====== INPUT ROWS ======
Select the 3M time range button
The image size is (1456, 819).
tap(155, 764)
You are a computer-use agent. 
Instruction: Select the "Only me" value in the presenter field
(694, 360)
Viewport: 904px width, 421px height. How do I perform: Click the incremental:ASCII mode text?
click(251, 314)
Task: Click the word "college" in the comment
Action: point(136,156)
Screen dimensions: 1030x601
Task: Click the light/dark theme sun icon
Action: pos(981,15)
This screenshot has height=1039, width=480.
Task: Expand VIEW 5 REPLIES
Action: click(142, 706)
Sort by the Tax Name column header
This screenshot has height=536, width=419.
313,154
======
====== INPUT ROWS ======
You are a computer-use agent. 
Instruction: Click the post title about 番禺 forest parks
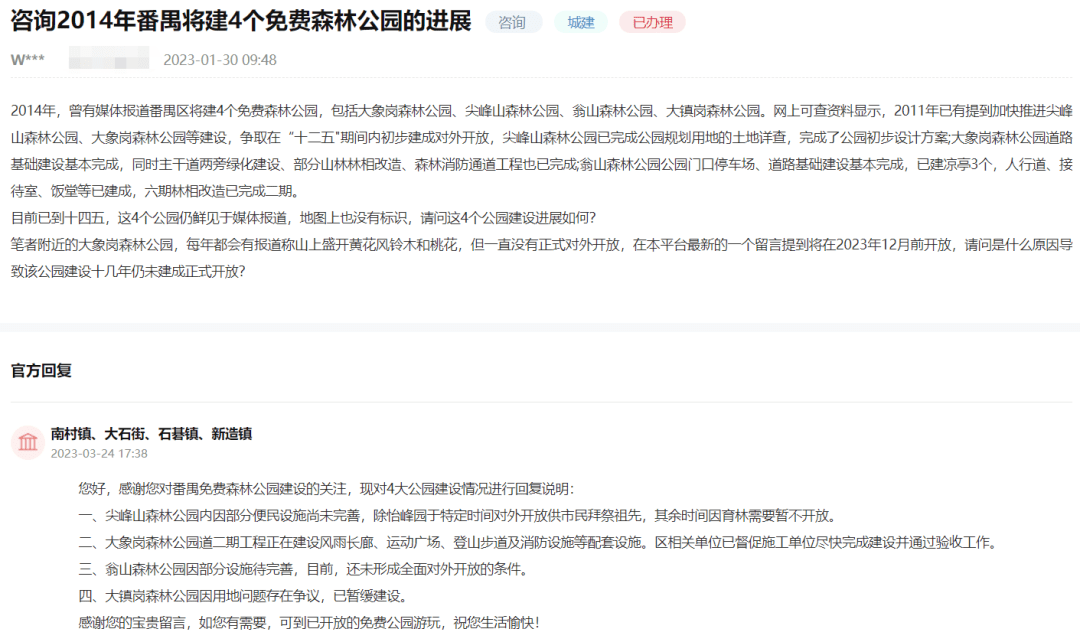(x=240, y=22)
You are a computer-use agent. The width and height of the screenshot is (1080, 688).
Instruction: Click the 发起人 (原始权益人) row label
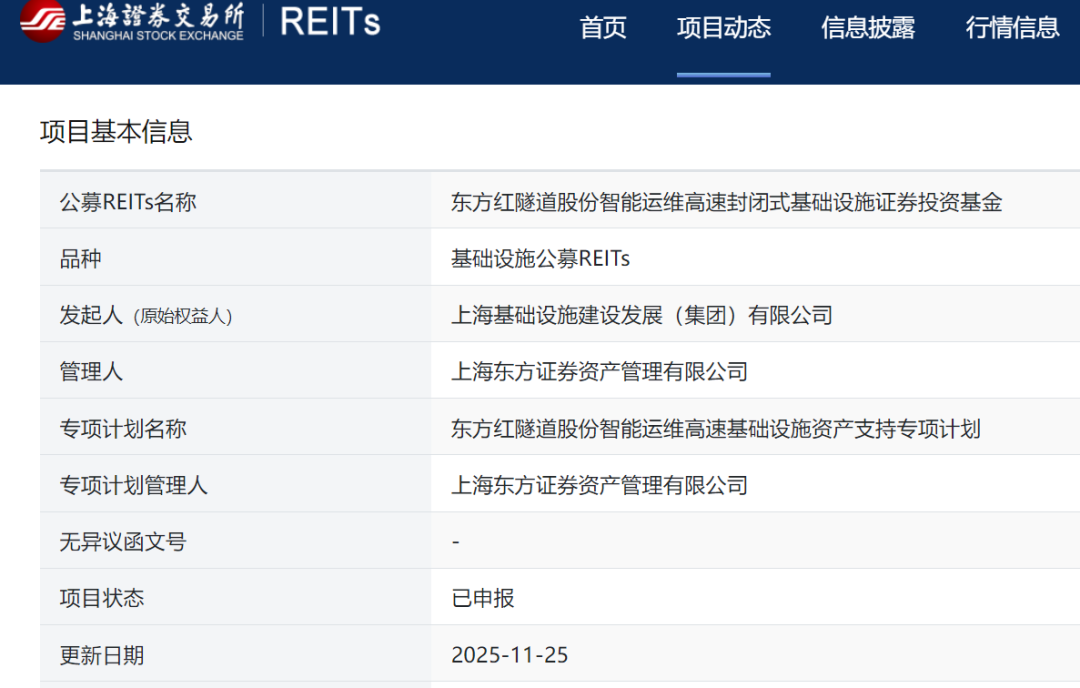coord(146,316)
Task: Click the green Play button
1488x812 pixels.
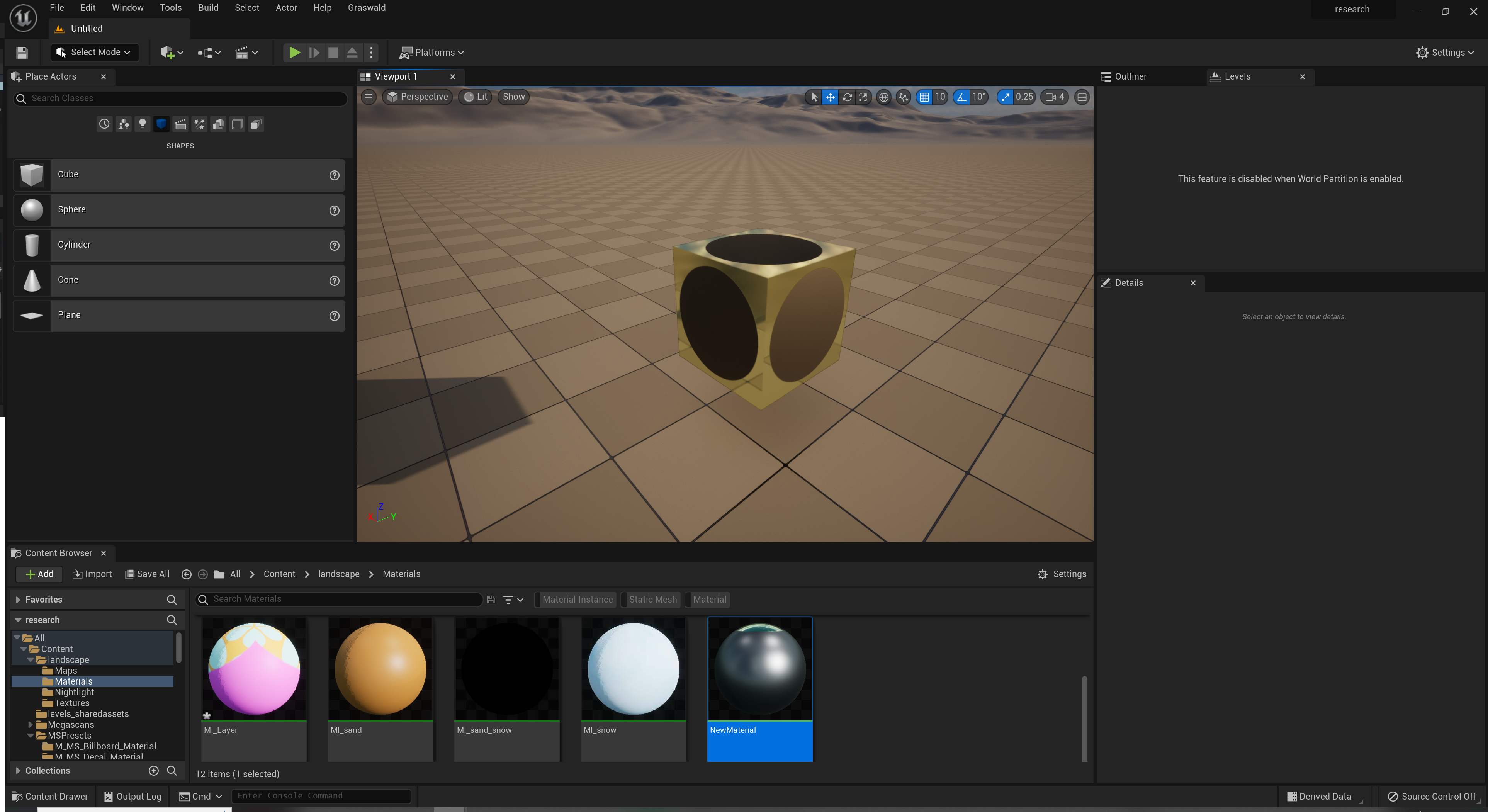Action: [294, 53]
======
THE PROBLEM: Lay out the lines starting at the one containing "Select the 3M time range button" and ending at the one containing "Action: click(142, 706)" as a JSON list of strings, one string per line, with blank lines left out.

FULL ANSWER:
[
  "Select the 3M time range button",
  "The image size is (1456, 819).",
  "tap(155, 764)",
  "You are a computer-use agent. ",
  "Instruction: Select the \"Only me\" value in the presenter field",
  "(694, 360)",
  "Viewport: 904px width, 421px height. How do I perform: Click the incremental:ASCII mode text?",
  "click(251, 314)",
  "Task: Click the word \"college\" in the comment",
  "Action: point(136,156)",
  "Screen dimensions: 1030x601",
  "Task: Click the light/dark theme sun icon",
  "Action: pos(981,15)",
  "This screenshot has height=1039, width=480.",
  "Task: Expand VIEW 5 REPLIES",
  "Action: click(142, 706)"
]